The aircraft is a low-winged tractor monoplane of all-metal construction and with a fixed nosewheel undercarriage. It is powered by a single 200 hp (149 kW) Lycoming O-360 flat-four piston engine driving a two-bladed propeller. In its main training role, the pupil and instructor sit side by side under a large sliding canopy. An additional two seats or a stretcher and medical attendant can be carried for the liaison role, while the wings are fitted with four hardpoints for carrying of external stores.

The Finnish Air Force placed an order for 30 aircraft, to be designated Vinka (Blast (of wind)) on 28 January 1977, with the aircraft to be built at Valmet's Kuorevesi plant.

==Operational history==
The Vinka entered service on 13 October 1980 with deliveries continuing until 1982. Finnish Air Force pilot trainees flew about 100 hours on the Vinka at the Air Academy at Kauhava before converting to the British Aerospace Hawk jet trainer.

Valmet attempted to market the type internationally under the name L-70 Miltrainer, but no orders followed.

On 1 September 2022 the Vinka was removed from Air Force service after over 40 years of service, being replaced by 28 ex-RAF Grob G 115Es.

==L-80 TP Turbo Vinha==
After unsuccessfully having tried to market the L-70 Vinka for the export market, Valmet developed a turboprop version with a new wing and a retractable undercarriage.
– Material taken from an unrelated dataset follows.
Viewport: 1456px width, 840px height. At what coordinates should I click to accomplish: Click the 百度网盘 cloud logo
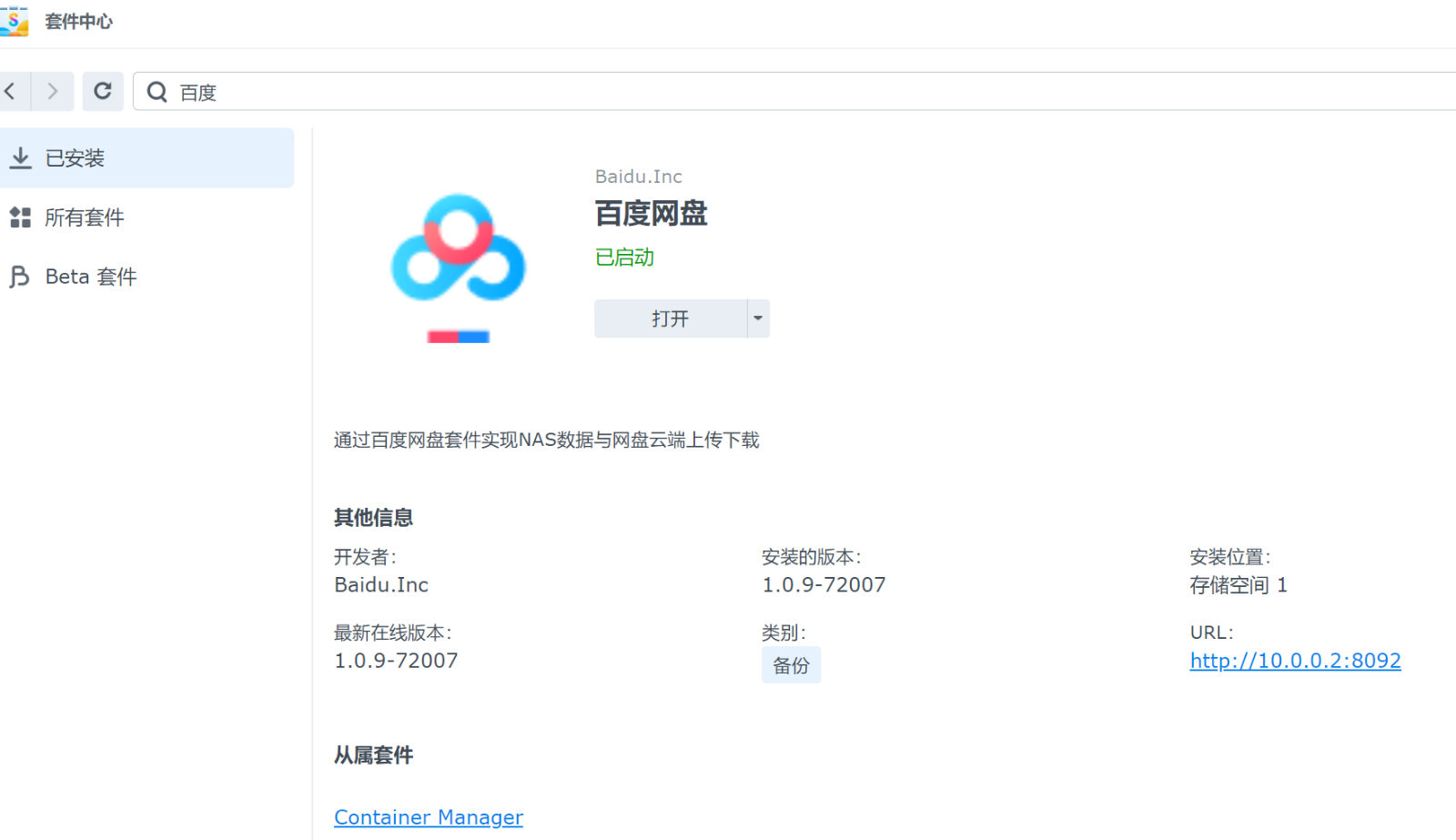(458, 248)
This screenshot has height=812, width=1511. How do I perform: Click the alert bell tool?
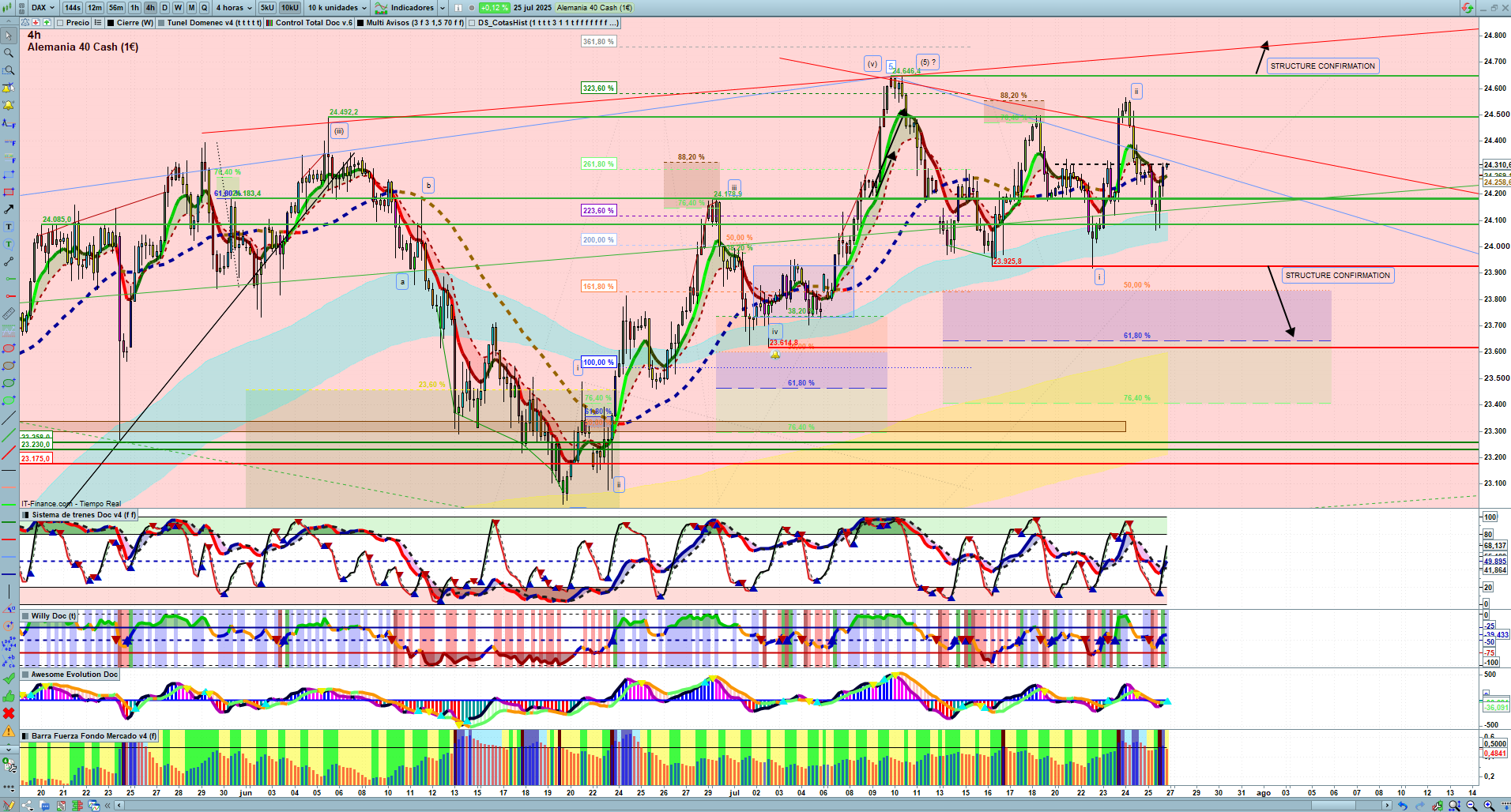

This aircraft was given the designation L-80 TP Turbotrainer. The prototype (OH-VBB), powered by a 360 shp (268 kW) Allison 250 turboprop engine, made its first flight on 12 February 1985, piloted by Paavo Janhunen. The prototype was destroyed in an accident on 24 April that year, killing the pilot Paavo Janhunen and the flight observer. The second prototype was baptized Valmet L-90 TP and it was used for the development of the L-90 Redigo or RediGo (Both spelling versions are found in the brochures from the manufacturer).

==Operators==
- FIN
  Finnish Air Force - 30 were built for the FiAF, serving with the Air Force Academy at Tikkakoski. The final Vinka was retired on 1 September 2022.